The black-and-white Holstein is the first to enter the knock box, a small pen with an open top and metal sides that are taller than the “beef.” (Butchers always refer to livestock as consumer goods.) The metal walls act as blinders so steers can’t see the kill floor, where two carcasses are hanging from meat hooks in the ceiling. Cody, the younger brother, loads the bolt gun and climbs a wooden step stool, positioning himself directly over the beef. He takes aim at the middle of the forehead and pulls the trigger, sending a five-inch steel bolt straight into the skull—knocking the beef unconscious. The steer collapses to the ground, its limp tongue hanging out of its mouth. Cody then raises the sidewall of the knock box, and the beef slides out onto the floor, its back legs kicking out in a natural response as the nerves fire and the muscles twitch involuntarily.
Cody ties a chain around both hind legs and hoists the steer up to the ceiling, moving it into the kill room on a pulley track system. Now in a 600-square-foot space with white-tile brick, he positions a large basin on the concrete floor and makes one swipe across the beef’s neck. A few minutes later the blood slows to a trickle. When the flow stops, Cody cuts off the head, washes it and sets it on a hook to dry. The body is then lowered onto a short platform so Clint and two employees, nicknamed Slappy and Squatch, can set to work cutting off the hooves, legs and tail before tackling the innards. Steam rises from the beef, internal temperature 102°, as the crew begins to make small cuts to separate the hide.

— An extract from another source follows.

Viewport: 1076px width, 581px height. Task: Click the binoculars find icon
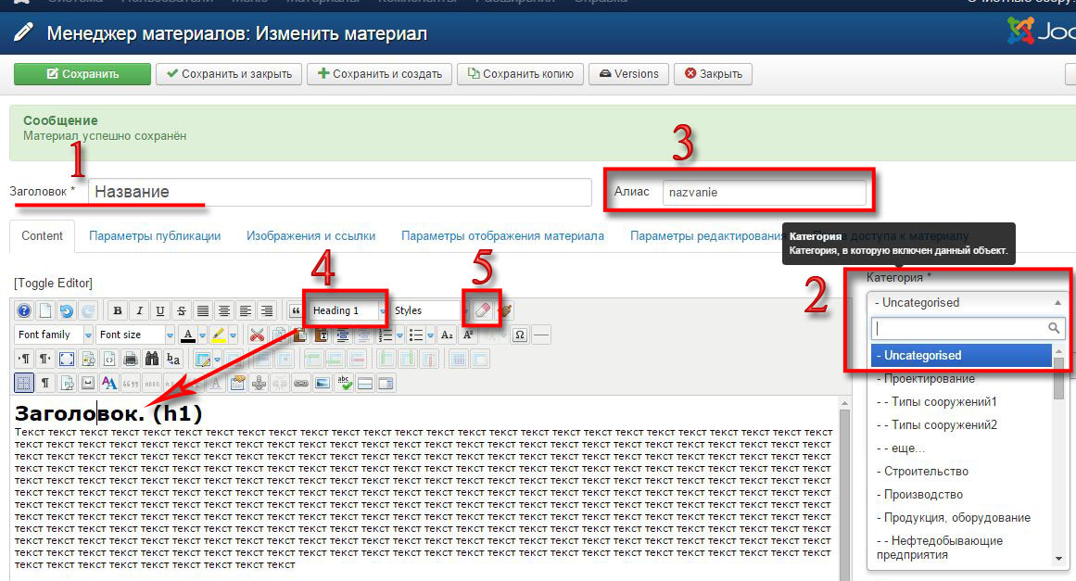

Kill days are Mondays and Thursdays, and today is just another Monday. Country music plays on the radio, and everyone sings along as the men work with the quickness and finesse of celebrity chefs chopping up vegetables. The odor of manure, hay and rubbery guts is everywhere, but that doesn’t stop Clint from eating lunch on the go, taking bites of a pork-belly sandwich. “It sticks in your nose hairs,” Cody says of the stench. “You never know if it’s you that smells—and if other people can smell you—or if it’s just that you’re still smelling it.” He doesn’t mind the work but prefers to not watch shows like Game of Thrones, wanting to escape the blood and guts when he’s off-duty. The hardest part about running this business, he says, is finding good employees because “nobody wants to do this kind of work for $12 an hour.”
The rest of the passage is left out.